Lot 26 torre Dell'Orologio_£600,000 - 800,000 (low)

What you see: A painted and gilt copper model of the clock tower in Piazza San Marco, Venice. It stands nine feet, eight inches tall. The movement appears to date to the 18th century, and the case to the early 19th century. Sotheby’s estimates the model clock tower at £600,000 to £800,000, which is between $776,000 and $1 million.

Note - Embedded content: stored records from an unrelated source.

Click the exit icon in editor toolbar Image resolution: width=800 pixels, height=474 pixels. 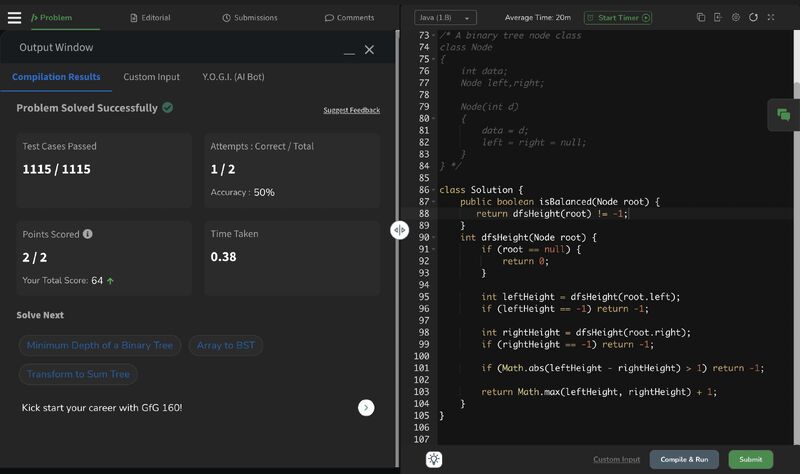point(718,17)
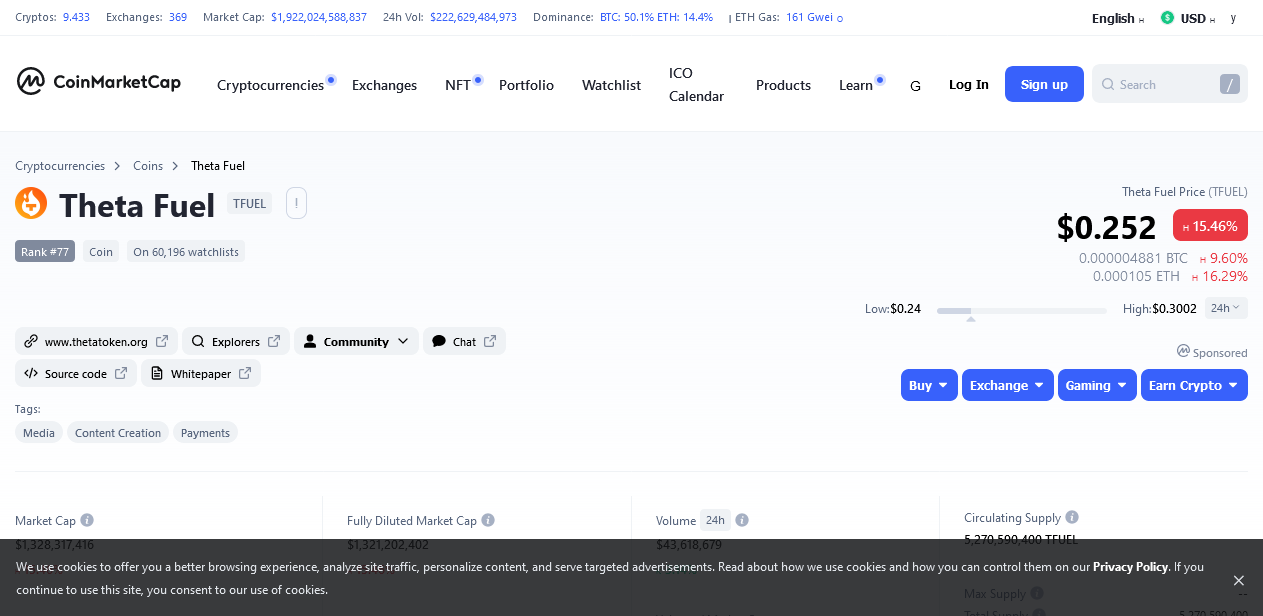Click the CoinMarketCap logo
Screen dimensions: 1263x616
pos(98,81)
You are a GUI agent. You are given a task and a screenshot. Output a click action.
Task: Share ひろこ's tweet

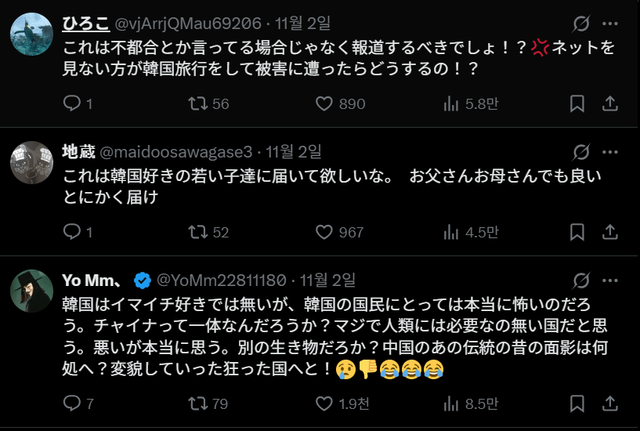tap(609, 103)
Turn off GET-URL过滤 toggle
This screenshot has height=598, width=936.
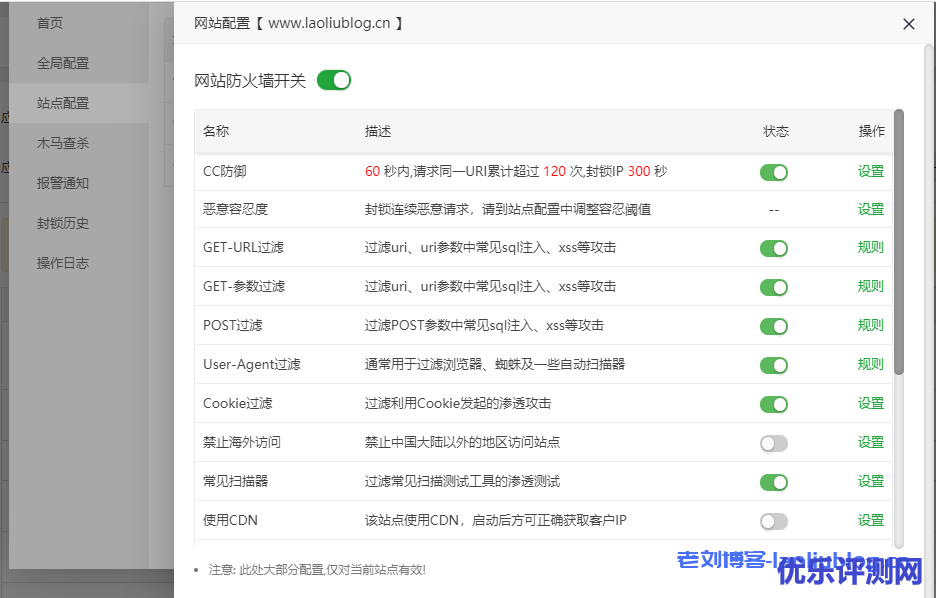[774, 248]
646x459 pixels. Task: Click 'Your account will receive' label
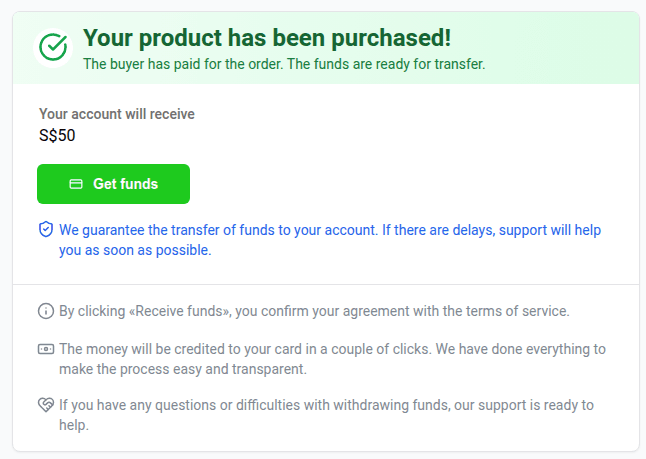click(117, 114)
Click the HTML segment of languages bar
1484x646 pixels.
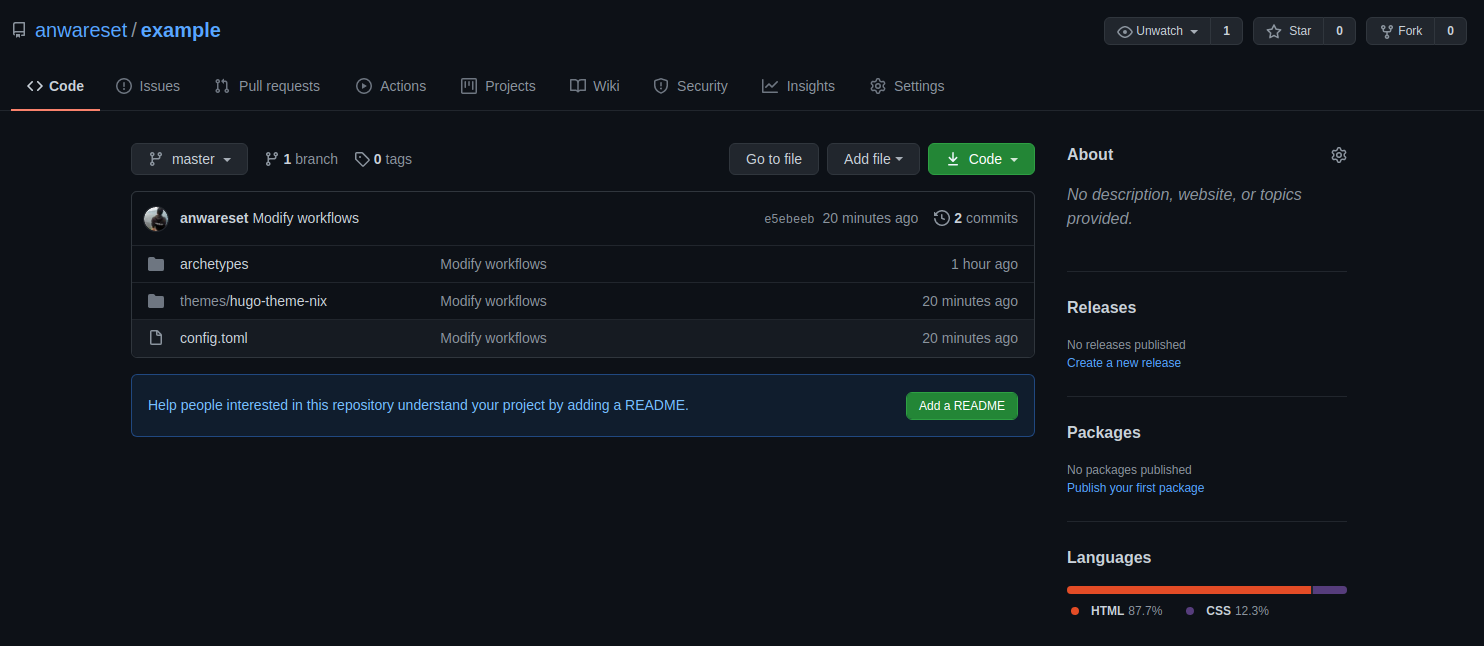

Ok, there’s not much we can definitively say about how this clock came to be, but what’s your best guess? “The best theory I can come up with is the movement [the clock works] was made first and probably made about the same time the movement of the original was revamped by Bartolomeo Ferracina,” says Jonathan Hills, senior specialist for clocks at Sotheby’s. “I’ve got a feeling, nothing more than that, that it was made by someone involved with work [on the Venetian original]. It copies it almost exactly. It’s complicated. There are four individual weight-driven trains of wheels, each at a 90 degree angle to the other. That’s virtually unheard of. Usually they’re in a line, or are one behind the other.”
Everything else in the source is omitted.